Da parte dos Estados-membros espera também que haja “melhores contribuições (…)”, quando houver possibilidades financeiras para isso.

Em relação à Guiné Equatorial, o mais recente Estado-membro da CPLP e o único não falante de português, onde ainda vigora a pena de morte, o antigo ministro português dos Negócios Estrangeiros defendeu que os Chefes de Estado e/ou de Governo devem dar “o sinal” ao país “que tem de avançar mais depressa naquilo que lhe possibilitará ter uma integração efetiva nos valores da comunidade”.

Por último, o diplomata defendeu também que na Cimeira deveria haver uma reflexão sobre o mandato e escolha do Secretário Executivo.

Na opinião de António Monteiro “os secretários executivos deveriam trabalhar com quatro anos de perspetiva”, e não com dois anos, podendo o mandato ser prolongado por mais dois se o Estados assim o entenderem, como mandam os estatutos em vigor. Além disso, defendeu “uma eleição do secretário executivo”, e não uma escolha por ordem alfabética dos países, como é hoje.

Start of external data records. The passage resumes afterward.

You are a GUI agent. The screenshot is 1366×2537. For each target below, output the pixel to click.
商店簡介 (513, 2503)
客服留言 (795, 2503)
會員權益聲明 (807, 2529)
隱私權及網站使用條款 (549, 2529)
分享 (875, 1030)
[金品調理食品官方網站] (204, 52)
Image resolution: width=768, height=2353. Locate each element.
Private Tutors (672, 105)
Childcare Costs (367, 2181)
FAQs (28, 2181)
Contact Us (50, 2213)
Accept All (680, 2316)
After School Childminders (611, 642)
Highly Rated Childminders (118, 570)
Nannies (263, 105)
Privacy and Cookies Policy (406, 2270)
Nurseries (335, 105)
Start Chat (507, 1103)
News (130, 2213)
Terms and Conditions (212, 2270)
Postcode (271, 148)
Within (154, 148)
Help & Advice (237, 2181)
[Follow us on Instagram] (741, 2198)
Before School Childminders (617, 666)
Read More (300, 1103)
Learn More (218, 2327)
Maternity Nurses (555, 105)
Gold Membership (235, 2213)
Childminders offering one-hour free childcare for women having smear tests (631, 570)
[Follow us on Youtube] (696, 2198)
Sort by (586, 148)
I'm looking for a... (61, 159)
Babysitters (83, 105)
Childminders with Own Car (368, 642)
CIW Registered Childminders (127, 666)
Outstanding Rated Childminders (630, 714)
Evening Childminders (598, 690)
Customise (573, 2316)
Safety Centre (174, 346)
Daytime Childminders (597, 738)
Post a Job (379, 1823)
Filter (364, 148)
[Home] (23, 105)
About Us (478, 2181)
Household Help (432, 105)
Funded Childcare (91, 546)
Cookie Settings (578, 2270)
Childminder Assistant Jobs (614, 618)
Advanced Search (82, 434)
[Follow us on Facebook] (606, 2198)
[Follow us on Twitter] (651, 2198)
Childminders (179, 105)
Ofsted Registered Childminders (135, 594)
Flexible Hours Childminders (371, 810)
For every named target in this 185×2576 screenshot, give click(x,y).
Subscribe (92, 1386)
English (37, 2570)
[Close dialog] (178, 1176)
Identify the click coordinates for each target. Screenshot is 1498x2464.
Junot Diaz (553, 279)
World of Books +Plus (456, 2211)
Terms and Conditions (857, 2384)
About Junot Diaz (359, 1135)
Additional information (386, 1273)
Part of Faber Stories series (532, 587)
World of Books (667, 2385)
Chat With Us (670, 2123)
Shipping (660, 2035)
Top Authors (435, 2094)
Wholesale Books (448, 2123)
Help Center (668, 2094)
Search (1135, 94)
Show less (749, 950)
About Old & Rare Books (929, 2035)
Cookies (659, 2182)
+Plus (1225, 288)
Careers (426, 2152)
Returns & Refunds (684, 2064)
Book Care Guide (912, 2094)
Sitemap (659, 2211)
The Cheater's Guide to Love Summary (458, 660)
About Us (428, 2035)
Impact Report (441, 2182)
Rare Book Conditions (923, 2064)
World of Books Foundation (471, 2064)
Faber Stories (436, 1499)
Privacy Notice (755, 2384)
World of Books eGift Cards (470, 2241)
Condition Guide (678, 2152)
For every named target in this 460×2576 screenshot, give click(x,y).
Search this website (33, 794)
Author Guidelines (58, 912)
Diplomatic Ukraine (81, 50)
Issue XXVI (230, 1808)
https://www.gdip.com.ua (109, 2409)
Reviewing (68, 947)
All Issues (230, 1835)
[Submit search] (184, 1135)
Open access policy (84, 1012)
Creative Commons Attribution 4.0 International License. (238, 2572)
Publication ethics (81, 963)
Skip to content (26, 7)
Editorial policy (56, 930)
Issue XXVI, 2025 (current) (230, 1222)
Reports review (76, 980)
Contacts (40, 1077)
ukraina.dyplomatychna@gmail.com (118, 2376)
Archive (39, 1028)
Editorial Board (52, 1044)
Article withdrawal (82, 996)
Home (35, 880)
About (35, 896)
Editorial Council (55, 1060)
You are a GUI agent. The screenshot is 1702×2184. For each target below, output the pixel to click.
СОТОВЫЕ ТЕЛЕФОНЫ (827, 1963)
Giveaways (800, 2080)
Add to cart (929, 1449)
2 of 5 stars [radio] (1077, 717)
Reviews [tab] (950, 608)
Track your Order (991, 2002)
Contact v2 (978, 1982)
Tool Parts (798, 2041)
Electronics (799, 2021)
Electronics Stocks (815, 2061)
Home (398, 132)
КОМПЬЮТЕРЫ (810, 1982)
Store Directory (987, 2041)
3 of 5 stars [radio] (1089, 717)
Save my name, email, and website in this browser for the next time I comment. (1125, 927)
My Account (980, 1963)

A conferência, constituída pelos Chefes de Estado e/ou de Governo de todos os Estados membros, é o órgão máximo da CPLP e compete-lhe definir e orientar a política geral e as estratégias da organização, adotar instrumentos jurídicos necessários para a implementação dos presentes Estatutos, podendo, no entanto, delegar estes poderes no Conselho de Ministros.

De acordo com os estatutos da CPLP, a cimeira de Chefes de Estados e de Governo reúne-se, ordinariamente, de dois em dois anos. A próxima realiza-se ao fim de três anos porque Angola pediu o seu adiamento por causa da pandemia.